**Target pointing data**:
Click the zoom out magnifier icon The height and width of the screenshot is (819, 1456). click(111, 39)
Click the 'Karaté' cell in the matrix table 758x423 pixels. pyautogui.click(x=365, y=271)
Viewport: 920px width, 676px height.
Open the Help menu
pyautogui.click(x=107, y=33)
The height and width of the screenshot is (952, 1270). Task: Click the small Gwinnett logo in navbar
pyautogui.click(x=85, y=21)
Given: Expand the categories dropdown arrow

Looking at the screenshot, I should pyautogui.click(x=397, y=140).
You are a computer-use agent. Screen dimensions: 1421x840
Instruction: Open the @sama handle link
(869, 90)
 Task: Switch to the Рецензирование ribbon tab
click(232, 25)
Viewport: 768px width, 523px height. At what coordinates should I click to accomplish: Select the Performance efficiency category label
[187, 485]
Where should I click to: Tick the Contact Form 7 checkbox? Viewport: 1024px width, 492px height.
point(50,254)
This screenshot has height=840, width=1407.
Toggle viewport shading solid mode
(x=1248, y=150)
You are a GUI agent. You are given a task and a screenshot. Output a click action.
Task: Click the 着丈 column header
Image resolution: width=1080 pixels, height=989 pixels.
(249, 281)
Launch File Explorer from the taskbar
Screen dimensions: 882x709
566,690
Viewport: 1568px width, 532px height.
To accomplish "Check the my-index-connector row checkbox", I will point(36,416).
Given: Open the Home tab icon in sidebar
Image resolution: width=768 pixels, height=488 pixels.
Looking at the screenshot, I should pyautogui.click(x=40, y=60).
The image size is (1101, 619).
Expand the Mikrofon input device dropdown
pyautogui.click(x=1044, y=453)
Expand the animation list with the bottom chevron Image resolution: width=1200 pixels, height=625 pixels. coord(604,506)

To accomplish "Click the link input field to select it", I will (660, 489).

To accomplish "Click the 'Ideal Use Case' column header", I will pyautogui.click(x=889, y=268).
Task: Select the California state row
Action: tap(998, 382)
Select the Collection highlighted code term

**Directions for this task**: Please rewrite all of the items with "Image resolution" swapped for "Display resolution" everywhere it occurs, keeping everything else unchanged.

**Complete answer**:
Click the zoom out magnifier icon The height and width of the screenshot is (819, 1456). click(111, 39)
Click the 'Karaté' cell in the matrix table 758x423 pixels. pyautogui.click(x=365, y=271)
Viewport: 920px width, 676px height.
Open the Help menu
pyautogui.click(x=107, y=33)
The height and width of the screenshot is (952, 1270). Task: Click the small Gwinnett logo in navbar
pyautogui.click(x=85, y=21)
Given: Expand the categories dropdown arrow

Looking at the screenshot, I should pyautogui.click(x=397, y=140).
You are a computer-use agent. Screen dimensions: 1421x840
Instruction: Open the @sama handle link
(869, 90)
 Task: Switch to the Рецензирование ribbon tab
click(232, 25)
Viewport: 768px width, 523px height. At what coordinates should I click to accomplish: Select the Performance efficiency category label
[187, 485]
Where should I click to: Tick the Contact Form 7 checkbox? Viewport: 1024px width, 492px height.
point(50,254)
This screenshot has height=840, width=1407.
Toggle viewport shading solid mode
(x=1248, y=150)
You are a GUI agent. You are given a task and a screenshot. Output a click action.
Task: Click the 着丈 column header
Display resolution: width=1080 pixels, height=989 pixels.
(249, 281)
Launch File Explorer from the taskbar
Screen dimensions: 882x709
566,690
Viewport: 1568px width, 532px height.
To accomplish "Check the my-index-connector row checkbox", I will point(36,416).
Given: Open the Home tab icon in sidebar
Display resolution: width=768 pixels, height=488 pixels.
Looking at the screenshot, I should pyautogui.click(x=40, y=60).
The image size is (1101, 619).
Expand the Mikrofon input device dropdown
pyautogui.click(x=1044, y=453)
Expand the animation list with the bottom chevron Display resolution: width=1200 pixels, height=625 pixels. coord(604,506)

To accomplish "Click the link input field to select it", I will (660, 489).

To accomplish "Click the 'Ideal Use Case' column header", I will pyautogui.click(x=889, y=268).
Task: Select the California state row
Action: tap(998, 382)
Select the Collection highlighted code term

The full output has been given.